Gli antichi impianti di produzione del vino di Neoneli sulla prestigiosa rivista nazionale “Sibrium” grazie al lavoro dell'archeologa Cinzia Loi.

Domenica 15 Dicembre, preso la Sala Consiliare del Comune di Golasecca, in provincia di Varese, è stato presentato il nuovo numero della prestigiosa rivista “Sibrium” 
–famosa anche all’estero– fondata nel 1953 da Mario Bertolone, archeologo e storico Direttore dei Musei Civici di Varese.


Il ponderoso volume di oltre 500 pagine e di altrettante figure, è stato illustrato  –dopo gli onori di casa fatti dal Sindaco Claudio Ventimiglia, dal Vicesindaco Bruno Specchiarelli e la lettura dei saluti inviati dal Prof. Maurizio Harari docente all’Università di Pavia– dalla Direttrice della rivista, Lucina Caramella, e dal suo vice Alfredo Lucioni, docente presso l’Università Cattolica di Milano.
Il nuovo numero di “Sibrium” propone luoghi e temi di ampio respiro cronologico e territoriale: dalla protostoria al medioevo, dall'areale golasecchiano e dal Seprio a Milano, alla Romagna, all'Etruria, al Lazio, alla stessa Roma, fino alle isole di Sicilia e Sardegna.
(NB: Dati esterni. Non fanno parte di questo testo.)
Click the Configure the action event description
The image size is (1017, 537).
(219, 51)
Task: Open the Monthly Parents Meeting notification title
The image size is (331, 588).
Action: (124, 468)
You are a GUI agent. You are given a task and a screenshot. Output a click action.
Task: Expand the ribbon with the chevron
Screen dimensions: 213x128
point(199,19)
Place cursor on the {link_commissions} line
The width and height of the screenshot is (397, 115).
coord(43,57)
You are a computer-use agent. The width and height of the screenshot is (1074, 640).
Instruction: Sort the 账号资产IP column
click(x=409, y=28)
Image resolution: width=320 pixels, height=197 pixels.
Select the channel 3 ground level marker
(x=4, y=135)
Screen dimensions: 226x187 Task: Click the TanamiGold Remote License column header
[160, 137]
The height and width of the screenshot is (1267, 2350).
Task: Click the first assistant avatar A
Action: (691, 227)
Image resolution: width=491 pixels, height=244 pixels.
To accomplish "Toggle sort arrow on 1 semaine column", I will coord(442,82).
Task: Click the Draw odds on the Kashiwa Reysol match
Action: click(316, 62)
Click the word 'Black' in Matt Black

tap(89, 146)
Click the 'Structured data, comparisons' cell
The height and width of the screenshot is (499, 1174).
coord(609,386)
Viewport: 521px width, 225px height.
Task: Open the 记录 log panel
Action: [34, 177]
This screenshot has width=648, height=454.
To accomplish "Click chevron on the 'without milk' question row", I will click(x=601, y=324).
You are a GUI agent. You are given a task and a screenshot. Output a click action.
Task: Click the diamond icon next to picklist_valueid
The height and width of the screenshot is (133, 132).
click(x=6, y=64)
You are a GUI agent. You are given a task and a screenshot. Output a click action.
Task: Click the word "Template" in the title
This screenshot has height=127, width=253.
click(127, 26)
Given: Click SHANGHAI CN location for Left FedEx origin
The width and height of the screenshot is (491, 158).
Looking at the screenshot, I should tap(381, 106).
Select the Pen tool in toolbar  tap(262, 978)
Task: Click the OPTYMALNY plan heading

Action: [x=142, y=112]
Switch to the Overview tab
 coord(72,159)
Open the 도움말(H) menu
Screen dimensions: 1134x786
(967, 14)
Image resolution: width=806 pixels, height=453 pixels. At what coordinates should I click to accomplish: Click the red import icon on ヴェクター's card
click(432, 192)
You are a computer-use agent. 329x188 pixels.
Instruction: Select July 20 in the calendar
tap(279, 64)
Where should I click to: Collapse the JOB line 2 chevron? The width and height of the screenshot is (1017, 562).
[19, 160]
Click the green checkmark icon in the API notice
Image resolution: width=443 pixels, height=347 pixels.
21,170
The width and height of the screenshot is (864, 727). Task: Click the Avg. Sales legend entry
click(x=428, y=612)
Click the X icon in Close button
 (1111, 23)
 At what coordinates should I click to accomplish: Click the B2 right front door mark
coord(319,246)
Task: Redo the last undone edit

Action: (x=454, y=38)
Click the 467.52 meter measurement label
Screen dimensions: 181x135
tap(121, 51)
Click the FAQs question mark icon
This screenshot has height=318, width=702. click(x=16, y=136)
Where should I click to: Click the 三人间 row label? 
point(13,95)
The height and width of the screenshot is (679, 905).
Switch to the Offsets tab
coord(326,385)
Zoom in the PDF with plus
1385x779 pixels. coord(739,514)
Rappresenta quest'ultima isola, l'articolo di Cinzia Loi incentrato sugli antichi impianti vinari –palmenti– rinvenuti finora nel territorio di Neoneli (OR), nell’ambito di un progetto di censimento e valorizzazione del patrimonio archeologico legato alla produzione del vino predisposto dall’Amministrazione di Neoneli che ha concesso anche il patrocinio non oneroso e l’utilizzo del proprio logo per la pubblicazione del Volume. 
  

 

ARCIVOS. ANTICHI IMPIANTI DI PRODUZIONE DEL VINO DA NEONELI (OR)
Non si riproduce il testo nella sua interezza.